Moving your data into a public cloud service is a big decision. All the major cloud vendors offer cloud database services, with Amazon RDS for MySQL being probably the most popular.
In this blog, we’ll have a close look at what it is, how it works, and compare its pros and cons.
RDS (Relational Database Service) is an Amazon Web Services offering. In short, it is a Database as a Service, where Amazon deploys and operates your database. It takes care of tasks like backup and patching the database software, as well as high availability. A few databases are supported by RDS, we are here mainly interested in MySQL though – Amazon supports MySQL and MariaDB. There is also Aurora, which is Amazon’s clone of MySQL, improved, especially in area of replication and high availability.
Deploying MySQL via RDS
Let’s take a look at the deployment of MySQL via RDS. We picked MySQL and then we are presented with couple of deployment patterns to pick from.

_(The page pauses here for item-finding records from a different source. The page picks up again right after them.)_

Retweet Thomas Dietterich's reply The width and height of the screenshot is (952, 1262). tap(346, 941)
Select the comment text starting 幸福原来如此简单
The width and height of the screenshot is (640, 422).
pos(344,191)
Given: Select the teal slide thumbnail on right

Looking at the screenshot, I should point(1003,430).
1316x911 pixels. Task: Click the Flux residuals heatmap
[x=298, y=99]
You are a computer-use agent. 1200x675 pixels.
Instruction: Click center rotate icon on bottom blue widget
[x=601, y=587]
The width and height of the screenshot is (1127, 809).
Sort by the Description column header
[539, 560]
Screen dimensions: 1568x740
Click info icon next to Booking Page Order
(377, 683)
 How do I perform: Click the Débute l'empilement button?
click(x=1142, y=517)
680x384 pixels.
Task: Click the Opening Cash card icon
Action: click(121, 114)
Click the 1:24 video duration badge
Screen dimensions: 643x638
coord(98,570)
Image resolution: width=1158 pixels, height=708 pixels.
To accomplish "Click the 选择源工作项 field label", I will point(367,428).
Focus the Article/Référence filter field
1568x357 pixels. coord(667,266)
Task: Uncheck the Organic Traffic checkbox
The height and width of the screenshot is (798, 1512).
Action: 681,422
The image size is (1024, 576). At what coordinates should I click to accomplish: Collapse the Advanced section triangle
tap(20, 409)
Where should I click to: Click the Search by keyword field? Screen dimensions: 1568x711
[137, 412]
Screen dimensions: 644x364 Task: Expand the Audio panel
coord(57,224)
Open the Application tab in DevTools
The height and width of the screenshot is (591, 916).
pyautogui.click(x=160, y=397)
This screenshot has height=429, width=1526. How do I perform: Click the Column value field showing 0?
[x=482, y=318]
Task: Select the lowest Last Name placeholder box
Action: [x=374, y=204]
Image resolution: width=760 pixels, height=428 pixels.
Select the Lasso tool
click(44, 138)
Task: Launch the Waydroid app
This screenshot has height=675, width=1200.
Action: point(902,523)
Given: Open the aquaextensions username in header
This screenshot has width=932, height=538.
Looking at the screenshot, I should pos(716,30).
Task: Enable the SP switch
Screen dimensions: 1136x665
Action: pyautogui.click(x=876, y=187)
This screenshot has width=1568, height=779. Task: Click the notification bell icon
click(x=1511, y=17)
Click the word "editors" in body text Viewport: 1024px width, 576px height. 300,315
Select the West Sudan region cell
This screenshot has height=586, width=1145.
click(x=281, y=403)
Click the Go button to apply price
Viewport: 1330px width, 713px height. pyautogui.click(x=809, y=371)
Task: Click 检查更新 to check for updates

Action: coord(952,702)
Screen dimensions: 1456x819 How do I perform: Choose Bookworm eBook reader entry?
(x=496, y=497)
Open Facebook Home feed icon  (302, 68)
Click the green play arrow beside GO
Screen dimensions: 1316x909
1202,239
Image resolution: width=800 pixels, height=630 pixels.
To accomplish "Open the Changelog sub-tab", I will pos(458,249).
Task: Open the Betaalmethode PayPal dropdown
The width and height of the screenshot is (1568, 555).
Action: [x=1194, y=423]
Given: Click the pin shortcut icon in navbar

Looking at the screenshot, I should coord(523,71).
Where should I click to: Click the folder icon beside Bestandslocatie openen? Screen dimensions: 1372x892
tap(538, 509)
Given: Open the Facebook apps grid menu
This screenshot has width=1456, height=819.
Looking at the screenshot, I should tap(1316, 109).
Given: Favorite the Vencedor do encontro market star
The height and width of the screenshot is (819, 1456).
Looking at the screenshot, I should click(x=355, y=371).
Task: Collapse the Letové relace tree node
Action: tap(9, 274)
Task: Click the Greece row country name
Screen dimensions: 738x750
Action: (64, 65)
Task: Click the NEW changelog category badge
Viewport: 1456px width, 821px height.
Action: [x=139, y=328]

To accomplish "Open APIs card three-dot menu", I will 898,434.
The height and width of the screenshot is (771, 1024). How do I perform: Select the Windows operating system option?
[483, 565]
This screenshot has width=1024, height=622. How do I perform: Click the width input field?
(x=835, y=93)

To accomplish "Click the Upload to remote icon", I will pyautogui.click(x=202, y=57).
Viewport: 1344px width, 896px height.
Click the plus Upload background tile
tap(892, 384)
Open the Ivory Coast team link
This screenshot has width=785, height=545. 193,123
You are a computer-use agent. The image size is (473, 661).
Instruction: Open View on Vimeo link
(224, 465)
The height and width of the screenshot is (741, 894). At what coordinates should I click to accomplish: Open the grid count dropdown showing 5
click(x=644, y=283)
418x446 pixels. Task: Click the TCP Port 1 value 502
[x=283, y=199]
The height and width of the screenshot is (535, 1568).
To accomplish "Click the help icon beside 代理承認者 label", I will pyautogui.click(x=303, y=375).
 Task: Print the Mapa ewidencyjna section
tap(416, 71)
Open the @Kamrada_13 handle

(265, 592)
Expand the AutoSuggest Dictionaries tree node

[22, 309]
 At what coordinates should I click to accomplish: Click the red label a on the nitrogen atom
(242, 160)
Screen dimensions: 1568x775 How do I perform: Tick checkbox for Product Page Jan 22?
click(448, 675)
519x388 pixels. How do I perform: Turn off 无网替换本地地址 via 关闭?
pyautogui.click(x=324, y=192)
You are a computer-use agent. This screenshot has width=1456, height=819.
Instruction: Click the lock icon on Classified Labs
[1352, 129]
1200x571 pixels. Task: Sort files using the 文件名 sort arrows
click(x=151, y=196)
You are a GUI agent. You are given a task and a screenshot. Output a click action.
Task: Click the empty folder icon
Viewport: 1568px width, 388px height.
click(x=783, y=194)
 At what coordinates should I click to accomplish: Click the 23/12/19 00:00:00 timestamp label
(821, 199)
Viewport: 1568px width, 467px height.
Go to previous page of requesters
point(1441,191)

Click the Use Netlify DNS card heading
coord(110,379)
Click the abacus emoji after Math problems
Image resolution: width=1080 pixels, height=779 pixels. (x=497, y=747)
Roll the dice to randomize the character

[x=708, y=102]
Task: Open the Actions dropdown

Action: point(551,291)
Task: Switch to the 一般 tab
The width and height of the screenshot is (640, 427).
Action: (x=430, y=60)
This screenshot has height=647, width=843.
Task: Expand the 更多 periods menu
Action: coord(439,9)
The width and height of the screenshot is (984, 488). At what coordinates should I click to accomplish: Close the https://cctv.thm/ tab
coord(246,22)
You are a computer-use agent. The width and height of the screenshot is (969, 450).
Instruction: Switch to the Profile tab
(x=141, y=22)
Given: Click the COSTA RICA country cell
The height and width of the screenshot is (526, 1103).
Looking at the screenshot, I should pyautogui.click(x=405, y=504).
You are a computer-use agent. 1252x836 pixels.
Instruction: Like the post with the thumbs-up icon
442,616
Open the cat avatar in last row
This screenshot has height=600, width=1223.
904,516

Main choice is – do we want to have high availability or not? Aurora is also promoted.
Next dialog box gives us some options to customize. You can pick one of many MySQL versions – several 5.5, 5.6 and 5.7 versions are available. Database instance – you can choose from typical instance sizes available in a given region.
Next option is a pretty important choice – do you want to use multi-AZ deployment or not? This is all about high availability. If you don’t want to use multi-AZ deployment, a single instance will be installed. In case of failure, a new one will be spun up and its data volume will be remounted to it. This process takes some time, during which your database will not be available. Of course, you can minimize this impact by using slaves and promoting one of them, but it’s not an automated process. If you want to have automated high availability, you should use multi-AZ deployment. What will happen is that two database instances will be created. One is visible to you. A second instance, in a separate availability zone, is not visible to the user. It will act as a shadow copy, ready to take over the traffic once the active node fails. It is still not a perfect solution as traffic has to be switched from the failed instance to the shadow one. In our tests, it took ~45s to perform a failover but, obviously, it may depend on instance size, I/O performance etc. But it’s much better than non-automated failover where only slaves are involved.
Finally, we have storage settings – type, size, PIOPS (where applicable) and database settings – identifier, user and password.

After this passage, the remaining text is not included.